Another cover in a shade of pink which sets your teeth on edge ... the book is great, though!
In 1935 a depressed mother calling herself Ubique wrote to a women's magazine asking for help to overcome her loneliness. Other mothers responded with empathy and it was decided to produce a magazine which could be circulated among themselves. Thus began the Cooperative Correspondence Club or CCC. This magazine continued for decades as the women's friendship and mutual support endured through wartime, marriages and marriage failures, the birth of children and old age. Well-educated and intelligent, the women gave themselves nicknames which afforded anonymity when they discussed personal issues in the magazine. These names, A Priori, Accidia, Yonire, Ad Astra, Elektra etc are similar to the user names adopted by those who use internet discussion forums today.

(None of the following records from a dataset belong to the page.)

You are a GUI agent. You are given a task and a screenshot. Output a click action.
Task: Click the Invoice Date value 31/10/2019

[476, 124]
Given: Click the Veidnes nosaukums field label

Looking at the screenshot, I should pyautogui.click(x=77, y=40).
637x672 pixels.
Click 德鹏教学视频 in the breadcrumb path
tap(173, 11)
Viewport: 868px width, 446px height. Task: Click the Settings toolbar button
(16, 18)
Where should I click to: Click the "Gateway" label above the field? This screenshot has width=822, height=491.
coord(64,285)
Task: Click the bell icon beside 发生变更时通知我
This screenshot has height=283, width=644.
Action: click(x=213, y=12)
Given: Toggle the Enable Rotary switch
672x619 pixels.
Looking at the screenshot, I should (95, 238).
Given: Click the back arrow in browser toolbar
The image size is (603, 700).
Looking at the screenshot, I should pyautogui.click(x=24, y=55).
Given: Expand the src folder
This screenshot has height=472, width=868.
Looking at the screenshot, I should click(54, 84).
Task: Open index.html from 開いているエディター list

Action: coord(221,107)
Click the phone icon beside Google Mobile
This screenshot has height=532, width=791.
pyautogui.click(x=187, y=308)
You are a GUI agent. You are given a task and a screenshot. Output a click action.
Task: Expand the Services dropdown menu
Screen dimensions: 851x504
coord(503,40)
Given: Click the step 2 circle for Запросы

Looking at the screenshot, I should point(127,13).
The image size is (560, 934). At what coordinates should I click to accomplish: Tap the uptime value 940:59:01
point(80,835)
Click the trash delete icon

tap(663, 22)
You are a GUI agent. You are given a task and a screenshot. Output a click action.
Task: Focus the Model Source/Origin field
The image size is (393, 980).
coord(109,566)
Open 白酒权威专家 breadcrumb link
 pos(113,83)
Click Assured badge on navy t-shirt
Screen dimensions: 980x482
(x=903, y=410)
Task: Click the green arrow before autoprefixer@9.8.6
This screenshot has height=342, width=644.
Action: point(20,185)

I particularly enjoyed the cheery Roberta's lively account of giving birth to a much longed-for daughter, Amelia's tale of sleeping overnight on a London pavement in order to watch the Queen's coronation procession and Yonire's success at fighting off an over-amorous admirer with a high-heeled shoe. There is also a poignant account from Isis of her difficult marriage and passionate love for the family doctor, but my own favourite is Accidia, the Cambridge educated mother of five who longs for a good night's sleep.
Jenna Bailey has meticulously edited contributions from the magazines and I hope this talented author publishes more in this new genre of social history.